Links and Tags are, as far as I can tell, unique to Noah compared to Zookeeper. Because we namespace against Primitives and Ephemerals, there existed the need to visualize objects under a custom hierarchy. Currently Links and Tags are the only way to visualize Ephemerals in a JSON format.

Tags are pretty standard across the internet by now. You might choose to tag a bunch of items as production or perhaps group a set of Hosts and Services as out-of-service. Tagging an item is a simple process in the API. Simply PUT the name of the tag(s) to the url of a distinct named item appended by tag. For instance, the following JSON posted to /applications/my_kick_ass_app/tag with tag the Application my_kick_ass_app with the tags sinatra, production and foobar:

{"tags":["sinatra", "production", "foobar"]}

Links work similar to Tags (including the act of linking) except that the top level namespace is now replaced with the name of the Link. The top level namespace in Noah for the purposes of Watches is //noah. By linking a group of objects together, you will be able to (not yet implemented), perform operations such as Watches in bulk. For instance, if you wanted to be informed of all changes to your objects in Noah, you would create a Watch against //noah/*. This works fine for most people but imagine you wanted a more multi-tenant friendly system. By using links, you can group ONLY the objects you care about and create the watch against that link. So //noah/* becomes //my_organization/* and only those changes to items in that namespace will fire for that Watch.

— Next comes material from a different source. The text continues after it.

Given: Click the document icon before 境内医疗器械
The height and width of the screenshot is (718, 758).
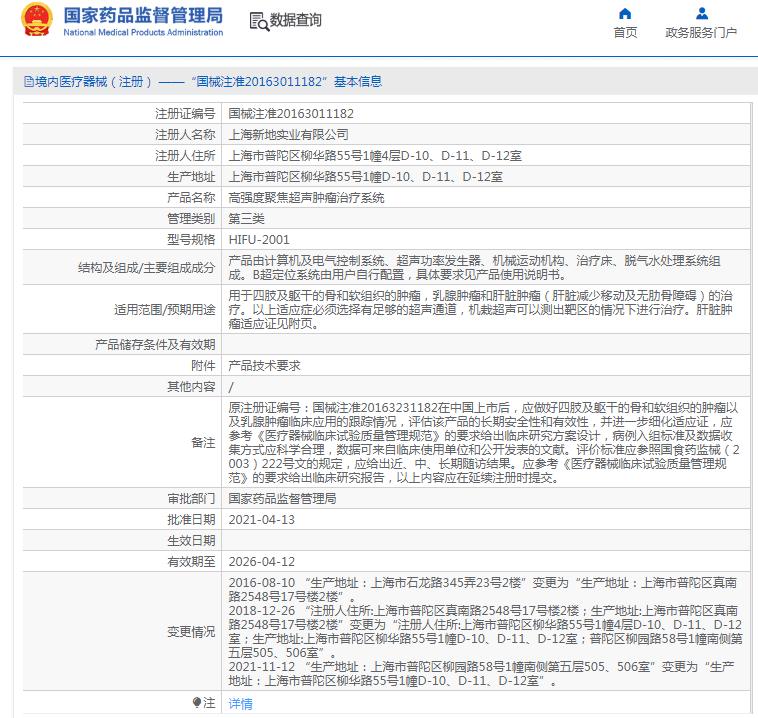Looking at the screenshot, I should pyautogui.click(x=28, y=82).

The idea is also that other operations outside of setting Watches can be applied to the underlying object in the link as well. The name Link was inspired by the idea of symlinking.

Watches and Callbacks

In the first post, I mentioned that by nature of Noah being "disconnected", Watches were persistent as opposed to one-shot. Additionally, because of the pluggable nature of Noah Watches and because Noah has no opinion regarding the destination of a fired Watch, it becomes very easy to use Noah as a broadcast mechanism. You don't need to have watches for each interested party. Instead, you can create a callback plugin that could dump the messages on an ActiveMQ Fanout queue or AMQP broadcast exchange. You could even use multicast to notify multiple interested parties at once.

Again, the act of creating a watch and the destination for notifications is entirely disconnected from the final client that might use the information in that watch event.

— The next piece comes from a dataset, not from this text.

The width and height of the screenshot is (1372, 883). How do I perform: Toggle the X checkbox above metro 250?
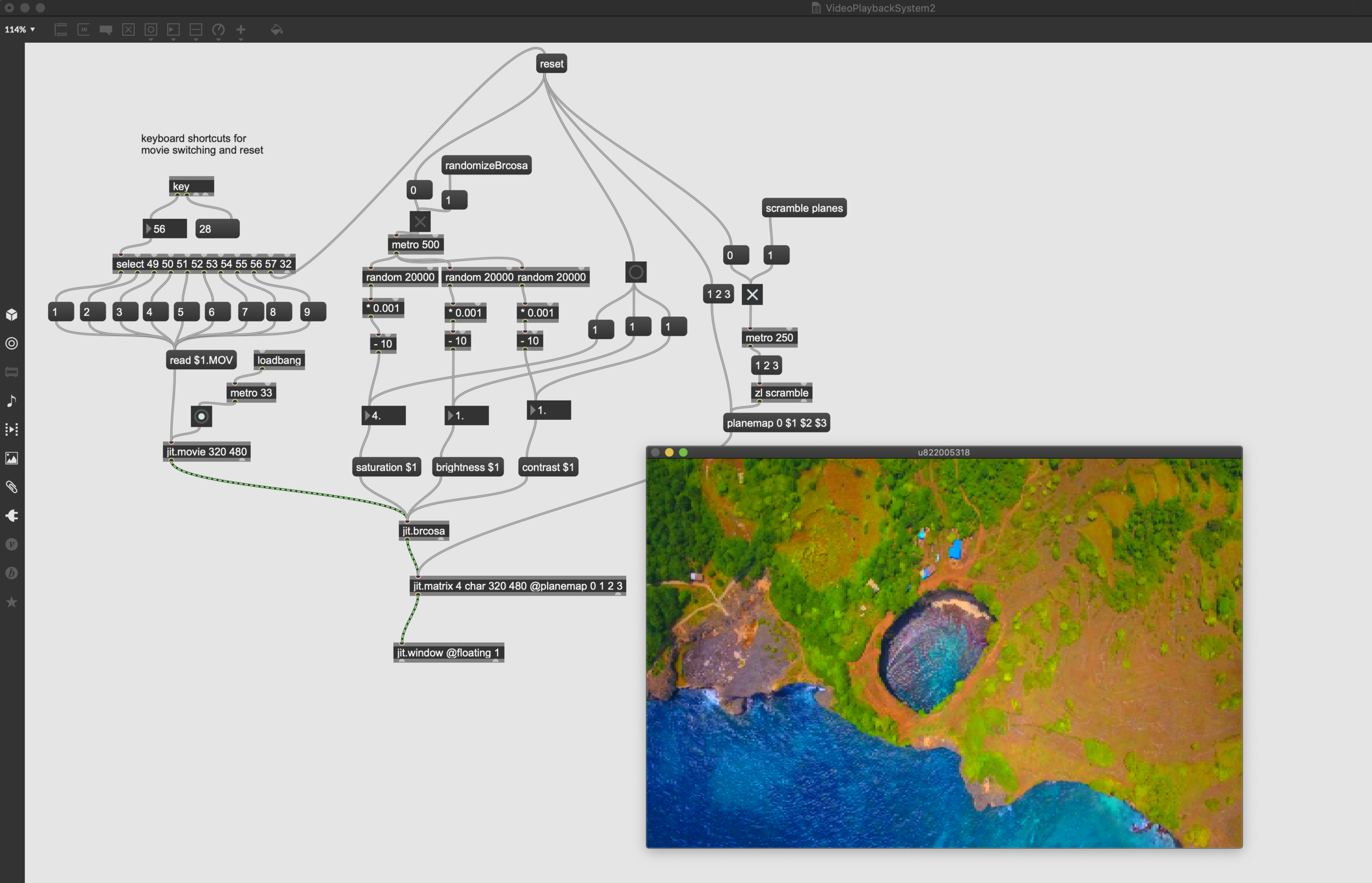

Additionally, because of how changes are broadcast internally to Noah, you don't even have to use the "official" Watch method. All actions in Noah are published post-commit to a pubsub queue in Redis. Any language that supports Redis pubsub can attach directly to the queue and PSUBSCRIBE to the entire namespace or a subset. You can write your own engine for listening, filtering and notifying clients.

This is exactly how the Watcher daemon works. It attaches to the Redis pubsub queue, makes a few API calls for the current registered set of watches and then uses the watches to filter messages. When a new watch is created, that message is like any other change in Noah. The watcher daemon sees that and immediately adds it to its internal filter. This means that you can create a new watch, immediately change the watched object and the callback will be made.

Wrap up - Part Two

So to wrap up:

  • Noah has 5 basic "objects" in the system. Four of those are opinionated and come with specific contracts. The other is a "dumb" key/value store of sorts.
  • Noah provides Links and Tags as a way to perform logical grouping of these objects. Links replace the top-level hierarchy.
  • Watches are persistent. The act of creating a watch and notifying on watched objects is disconnected from the final recipient of the message. System A can register a watch on behalf of System B.
  • Watches are nothing more than a set of filters applied to a Redis pubsub queue listener. Any language that supports Redis and its pubsub queue can be a processor for watches.
  • You don't even have to register any Watches in Noah if you choose to attach and filter yourself.

Part three in this series will discuss the technology stack under Noah and the reasoning behind it. A bit of that was touched on in this post. Part four is the discussion about long-term goals and roadmaps.